## Exercise goal
Check every line in the listing below for "agent". Copy the ones where it occurs.

### Task inputs ###

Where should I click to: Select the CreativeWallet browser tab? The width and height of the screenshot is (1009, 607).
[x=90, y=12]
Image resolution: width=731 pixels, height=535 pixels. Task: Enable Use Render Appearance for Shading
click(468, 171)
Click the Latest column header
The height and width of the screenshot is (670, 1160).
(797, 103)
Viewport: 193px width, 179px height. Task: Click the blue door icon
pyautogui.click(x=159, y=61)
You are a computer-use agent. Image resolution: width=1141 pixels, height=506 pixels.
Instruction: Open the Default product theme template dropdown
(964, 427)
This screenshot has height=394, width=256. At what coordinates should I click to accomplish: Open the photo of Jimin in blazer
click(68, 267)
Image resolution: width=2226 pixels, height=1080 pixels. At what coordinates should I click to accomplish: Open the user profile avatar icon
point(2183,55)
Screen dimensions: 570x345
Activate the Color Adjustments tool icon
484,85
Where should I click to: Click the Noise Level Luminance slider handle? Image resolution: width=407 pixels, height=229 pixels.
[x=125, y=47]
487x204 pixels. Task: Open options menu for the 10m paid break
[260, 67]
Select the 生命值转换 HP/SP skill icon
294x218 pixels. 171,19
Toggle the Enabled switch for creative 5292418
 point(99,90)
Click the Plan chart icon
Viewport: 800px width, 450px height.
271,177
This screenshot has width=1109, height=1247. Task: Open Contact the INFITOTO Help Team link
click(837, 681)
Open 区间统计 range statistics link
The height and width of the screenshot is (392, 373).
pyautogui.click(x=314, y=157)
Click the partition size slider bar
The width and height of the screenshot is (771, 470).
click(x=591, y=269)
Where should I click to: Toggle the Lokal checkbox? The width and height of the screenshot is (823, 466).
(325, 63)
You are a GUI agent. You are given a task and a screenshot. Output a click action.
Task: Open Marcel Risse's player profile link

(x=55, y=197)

###

## Result of this task
You are a computer-use agent. Image resolution: width=1141 pixels, height=506 pixels.
You are a GUI agent. You are given a task and a screenshot. Output a click action.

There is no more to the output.